Why did no other ancient society produce something like the Bible? That a tiny, out of the way community could have created a literary corpus so determinative for peoples across the globe seems improbable.

For Wright, the Bible is not only a testimony of survival, but also an unparalleled achievement in human history. Forged after Babylon’s devastation of Jerusalem, it makes not victory but total humiliation the foundation of a new idea of belonging.

Lamenting the destruction of their homeland, scribes who composed the Bible imagined a promise-filled past while reflecting deeply on abject failure. More than just religious scripture, the Bible began as a trailblazing blueprint for a new form of political community.

Its response to catastrophe offers a powerful message of hope and restoration that is unique in the Ancient Near Eastern and Greco-Roman worlds. Wright’s Bible is thus a social, political, and even economic roadmap – one that enabled a small and obscure community located on the periphery of leading civilizations and empires not just to come back from the brink, but ultimately to shape the world’s destiny. The Bible speaks ultimately of being a united yet diverse people, and its pages present a manual of pragmatic survival strategies for communities confronting societal collapse.
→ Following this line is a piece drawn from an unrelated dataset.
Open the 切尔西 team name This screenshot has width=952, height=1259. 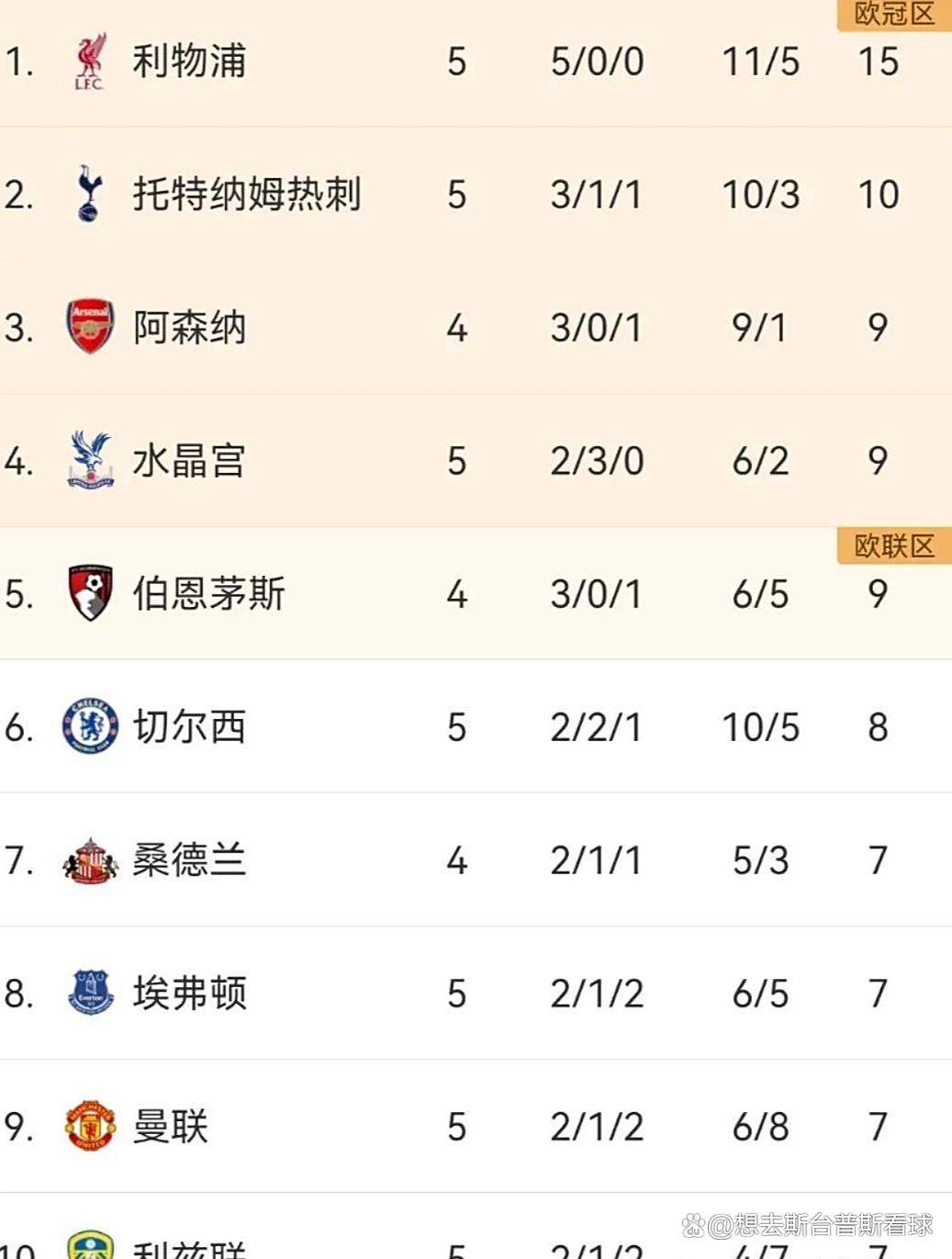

“Profoundly insightful. Wright demonstrates how ancient Israel and Judah developed the resources to construct a resilient nationhood not in spite of but, paradoxically, because of the experience of military defeat, economic devastation, and diaspora. No other kingdom of the ancient Near East was able to do so. Today, as so many communities, peoples and nations face similar critical threats to their existence, Wright’s book provides a fascinating and incisively argued case study of how one people drew upon its cultural resources not simply to survive but to generate a vibrantly creative intellectual and spiritual tradition.”